SVB account holders will provide their clients with their new account information for future wires when they shift their finances and activities to other banks over the coming weeks. Additionally, given the number of suppliers that businesses use in today's supply chains, finance departments will be inundated with demands to change these accounts. 

How can you Protect Yourself from SVB Related Attacks? 
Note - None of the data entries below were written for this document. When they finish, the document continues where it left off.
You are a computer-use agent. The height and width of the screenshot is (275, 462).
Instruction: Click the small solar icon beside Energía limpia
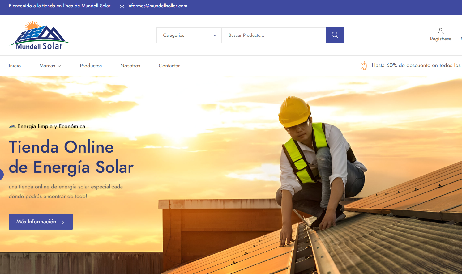point(12,126)
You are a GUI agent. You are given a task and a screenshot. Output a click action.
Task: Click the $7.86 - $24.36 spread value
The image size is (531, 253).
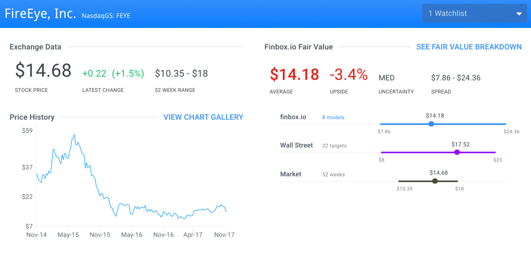click(456, 78)
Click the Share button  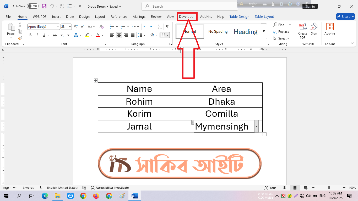click(x=345, y=16)
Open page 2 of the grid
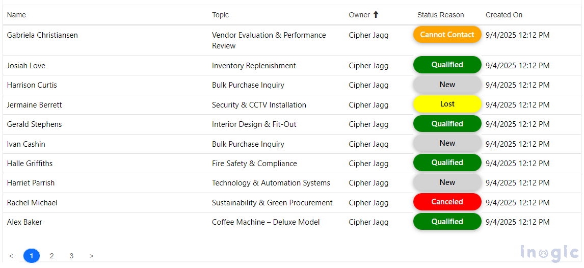584x268 pixels. pos(51,256)
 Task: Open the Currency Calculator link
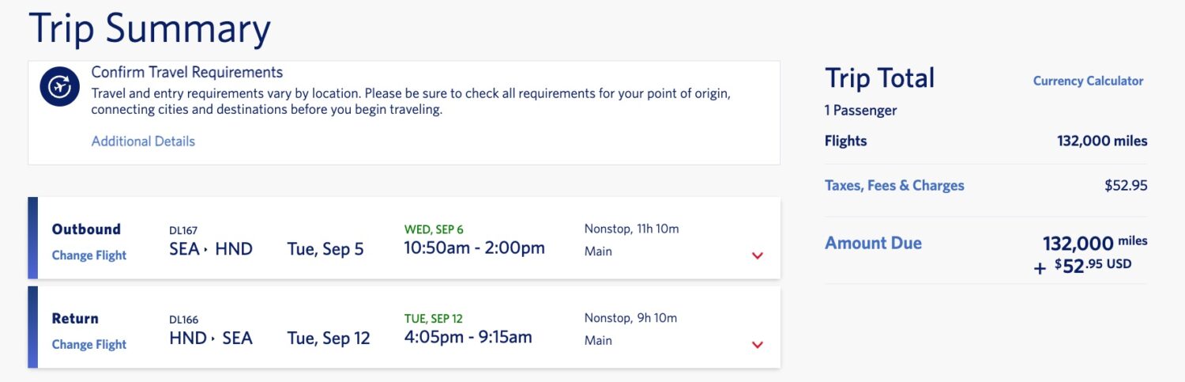click(x=1088, y=81)
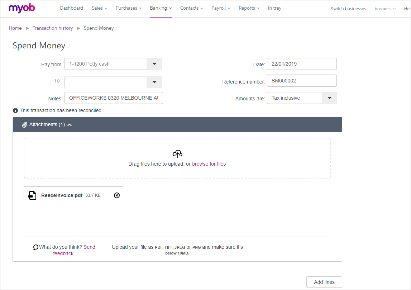Image resolution: width=411 pixels, height=290 pixels.
Task: Open the Pay from account dropdown
Action: tap(154, 64)
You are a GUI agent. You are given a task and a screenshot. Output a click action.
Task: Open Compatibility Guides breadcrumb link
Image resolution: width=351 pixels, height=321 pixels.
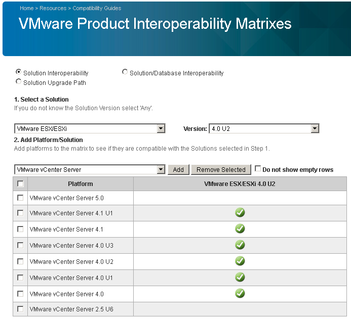97,8
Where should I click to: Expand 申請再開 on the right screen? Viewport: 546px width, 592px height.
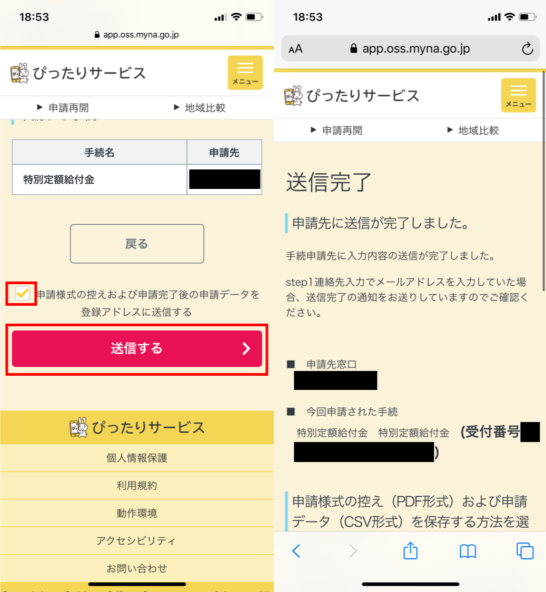[336, 131]
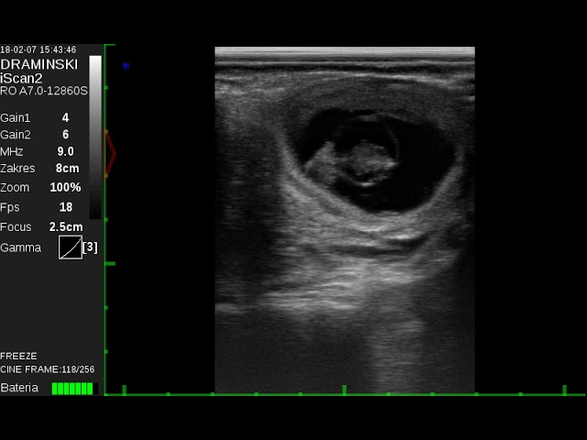Select the Gain2 value 6
The height and width of the screenshot is (440, 587).
coord(65,135)
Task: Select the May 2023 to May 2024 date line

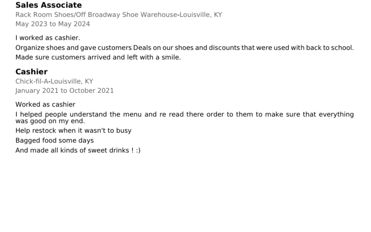Action: (x=53, y=24)
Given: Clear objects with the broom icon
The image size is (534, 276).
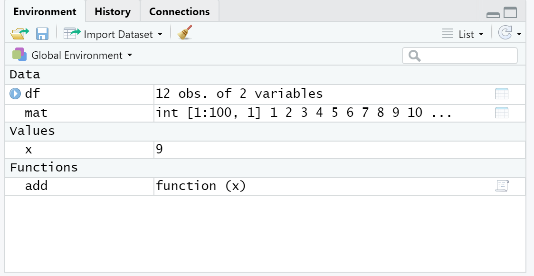Looking at the screenshot, I should coord(184,33).
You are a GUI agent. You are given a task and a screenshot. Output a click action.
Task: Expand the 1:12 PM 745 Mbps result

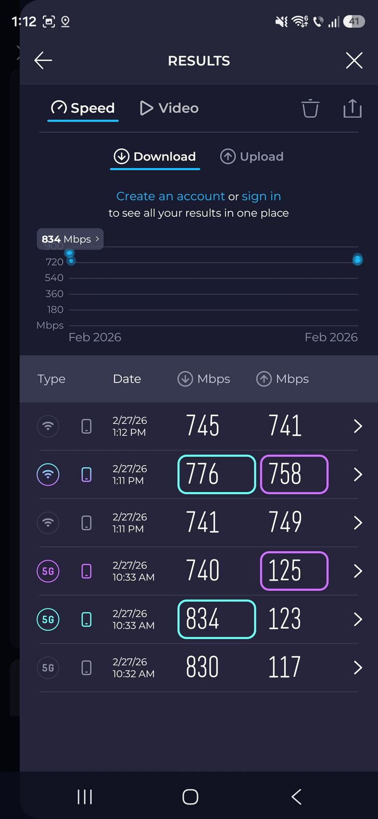(x=357, y=426)
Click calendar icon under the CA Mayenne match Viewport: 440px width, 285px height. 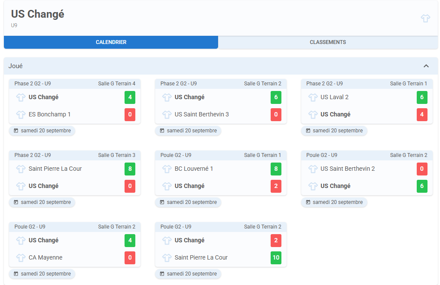16,274
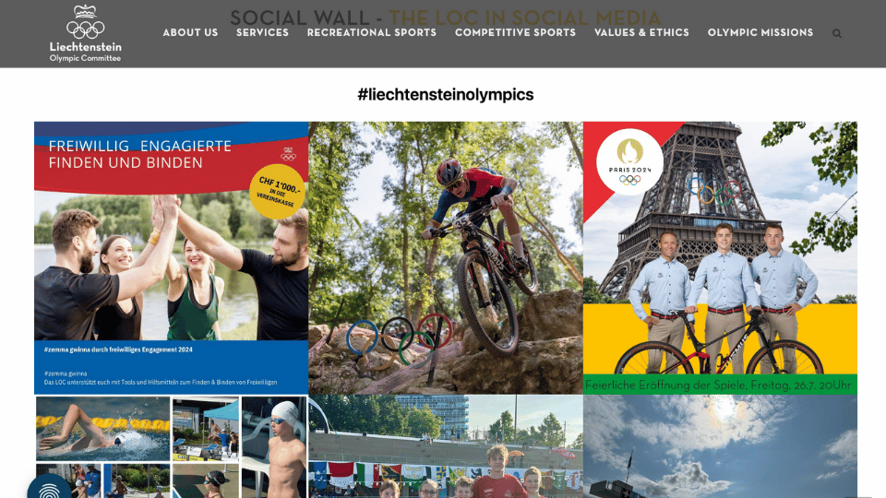Click the search magnifier icon in navigation
The image size is (886, 498).
(837, 33)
Phishing campaigns, BEC, and similar attacks are all forms of fraud. They include some or the other kind of impersonation (most likely through a website, email, text message, Slack, or other messaging technologies), which entices victims to take action. Here, we are listing some ways through which one can protect themselves from SVB Related Attacks: 

  • Your awareness is your first line of protection against these assaults. Potential victims will remain more vigilant and be less likely to fall for such schemes if they are aware of the warning indicators to look for in these attacks. 
  • It is highly advised to mandate refresher phishing and BEC training for those who work directly for your business, including the founders, C-level executives, finance departments, customer success reps, etc. 
  • Ensure that your payment modification processes are reliable, and if necessary, add an additional layer of manual verification or signature—at least for the ensuing 30 to 60 days. It's crucial to ensure that no vendor you work with can update a bank account without making a real phone call and engaging in one-on-one communication. 
Moreover, it would be highly beneficial to set up additional monitoring of both account (phishing) and financial activities (BEC). In terms of phishing, be careful to increase the level of awareness of any prospective phishing assaults within your SOC. Pay close attention to failed multifactor authentication (MFA), unsuccessful login attempts, etc. Executive accounts and finance departments should be given extra attention because they are the most potential targets for these attacks.